### PASSAGE SHOWN
——

Populism in times of pandemics – a chance or danger for democracies? - Foundation Office Israel
Dr. Alexander Brakel, the head of the KAS Israel office, opened the debate by ways of pointing out that both Germany and Israel yielded many experts on populism while at the same time giving rise to populist politicians. Only a few weeks ago, Dr. Brakel continued, the notion of the corona crisis weakening populist movements had been floating around. Yet, countries such as Hungary indicated a different development being more accurate.
The first panelist, Dr. Amichai Magen (IDC Herzliya), emphasized that democratic politics had always been about balancing order and freedom, adding that the pandemic had been upsetting this carefully struck stability in favor of security due to the health crisis. According to Magen, the virus had not created the crisis but had instead exacerbated pre-existing weaknesses of political systems. He also pointed out the peculiarities of the situation in Israel as the country has not had a stable government in more than a year which contributed to the crisis mode in Israeli politics at the moment.
Dr. Viola Neu (KAS Berlin) raised the issue of whether or not a country’s type of government (democratic, authoritarian, dictatorial) actually mattered in a crisis situation as the one the world is currently facing. She pointed out that similar measures were employed in different countries regardless of its regime type. Focusing on the situation in Germany, Neu emphasized that the right-wing populist party AfD had lost support in previous weeks as the virus Covid-19 did not respect borders – the re-erection and strengthening of national borders is one of the party’s major demands. Instead, one of the ruling parties (the CDU) had immensely gained backing since the outbreak of the health crisis.

——

### LISTED ENTRIES
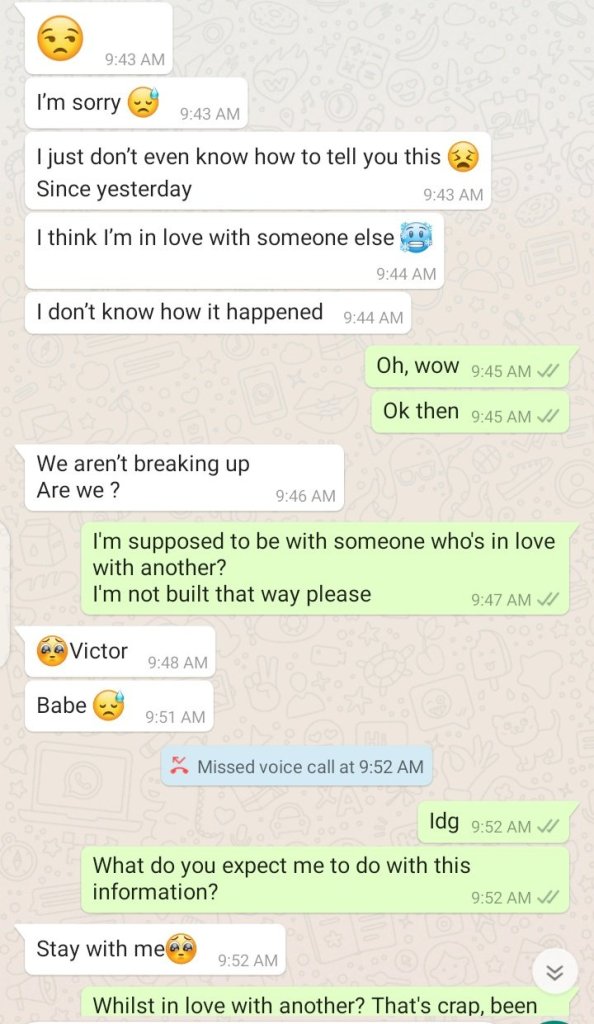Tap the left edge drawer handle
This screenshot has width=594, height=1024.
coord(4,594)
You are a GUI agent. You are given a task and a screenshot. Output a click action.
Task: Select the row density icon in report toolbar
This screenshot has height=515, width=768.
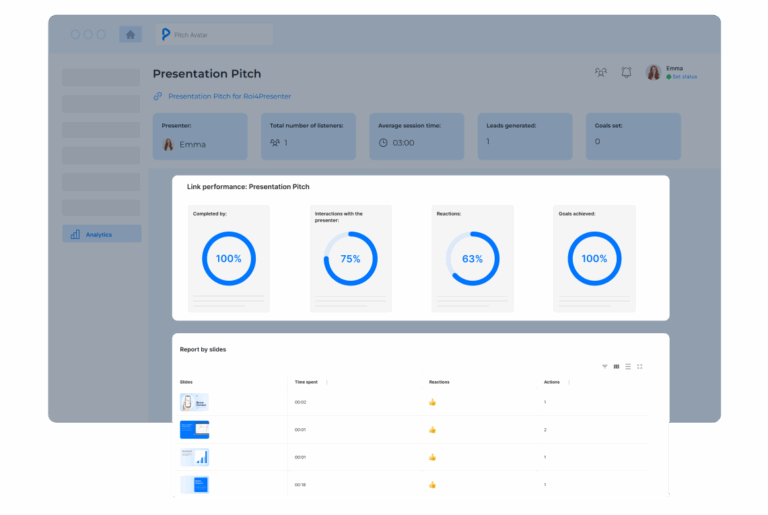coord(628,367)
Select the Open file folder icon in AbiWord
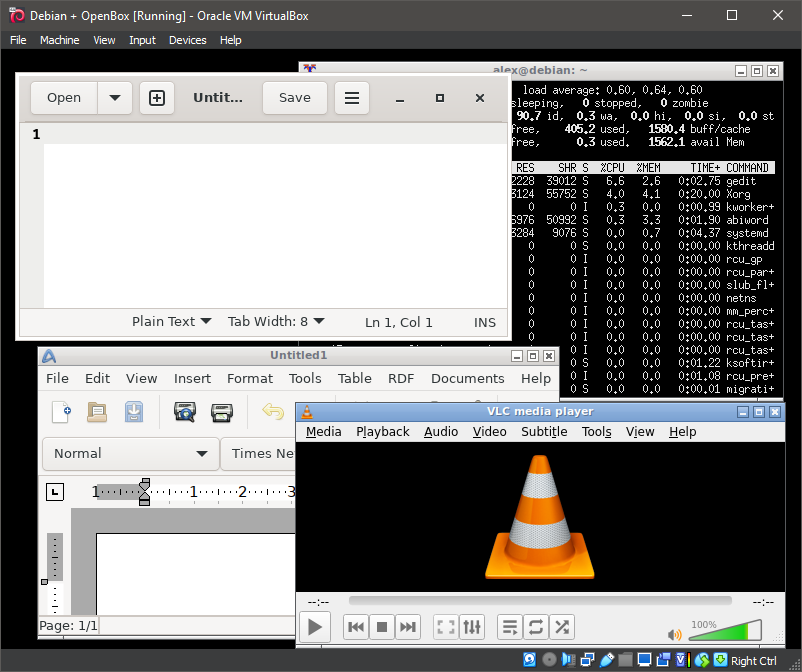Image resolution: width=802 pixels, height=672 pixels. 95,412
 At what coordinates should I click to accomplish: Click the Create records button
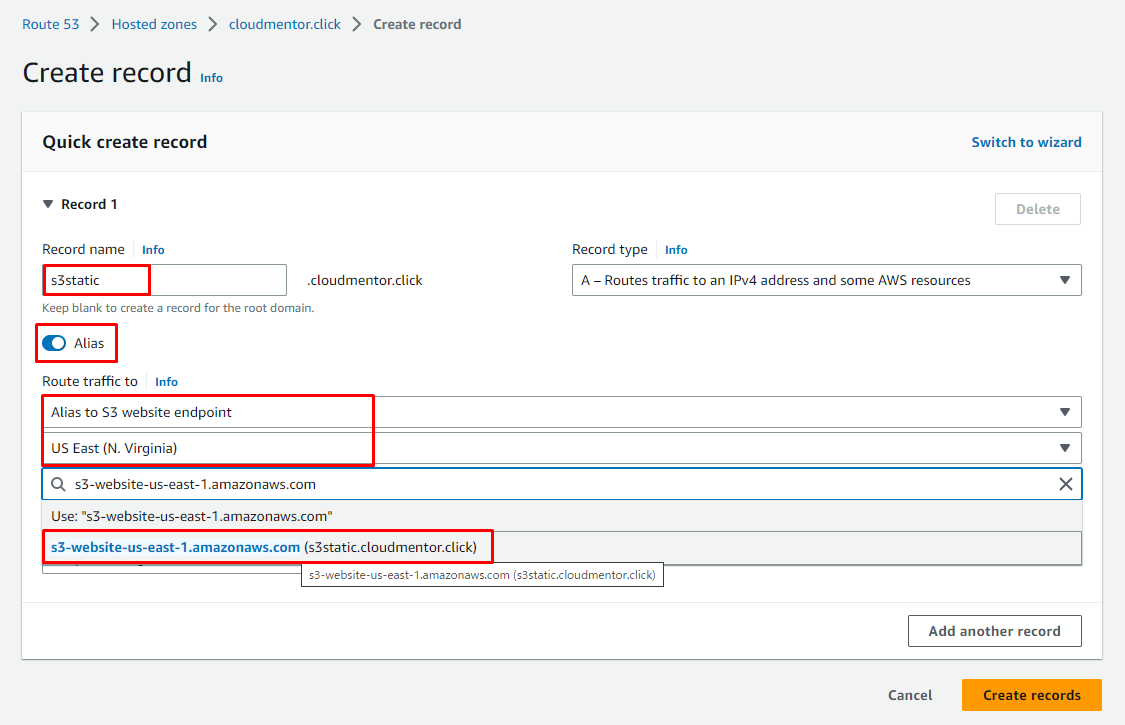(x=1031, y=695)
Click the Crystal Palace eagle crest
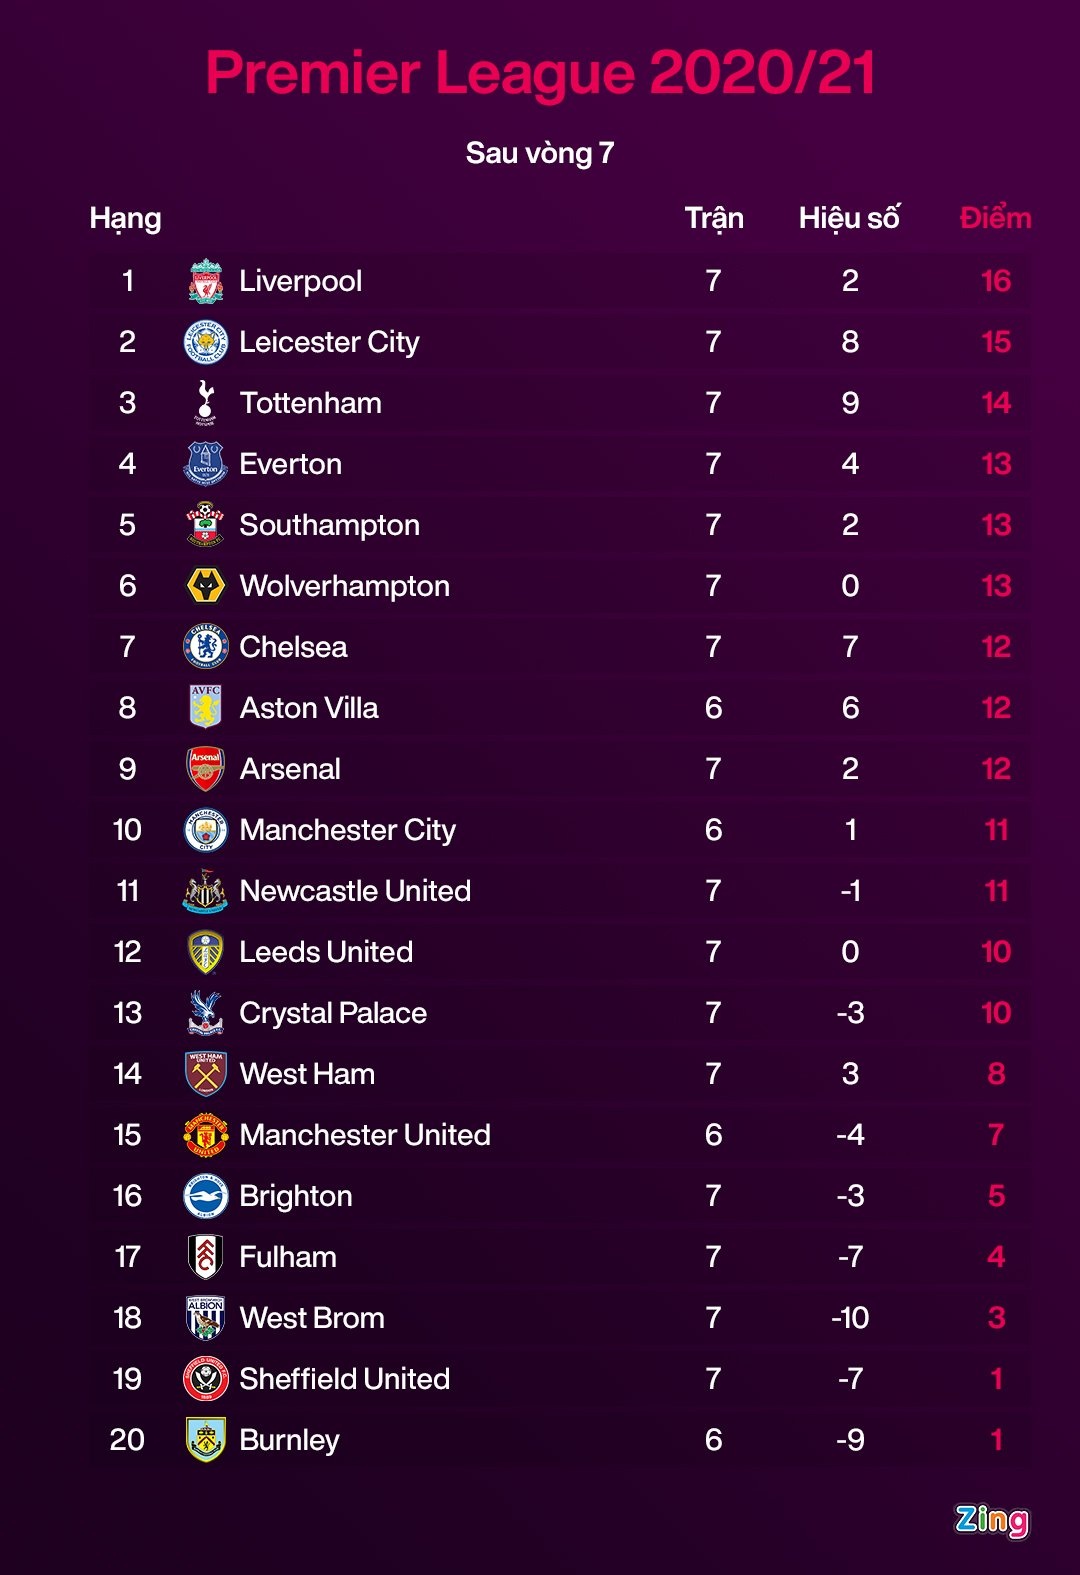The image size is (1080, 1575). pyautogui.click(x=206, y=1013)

——

### ACTIVITY
Continue the report on the debate about populism during the pandemic, starting right after its final sentence.

### OUTPUT
Dr. Marcin Zaborowski (Lazarski University Warsaw) highlighted that governments across Central Europe were exploiting the current crisis in order to extend their grip on power by trying to limit political competition and by ruling by decree. Yet he added, that differences between governments in Central Europe could be discerned. In Poland, for example, the issue in relation to the containment of Covid-19 was whether or not presidential election could take place in May as planned given that physical voting would nearly be impossible due to the health crisis.
Adding on to Mr. Zaborowski’s expositions, Dr. Petra Bárd (Central European University Budapest), called the audience’s attention to the circumstance that it was not a new phenomenon that even in democracies liberty rights were curtailed in times of crisis. She continued to explain that Hungary was a unique case because the Orban government had used and abused the law to create a new constitution rending the country an illiberal democracy many years ago already.
Following the inputs of the four panelists, the audience had a chance to address the experts with questions concerning the role of national and as international courts in limiting the executive in various countries as well as the options for action of the European Union in influencing or even changing the situation in Hungary among others.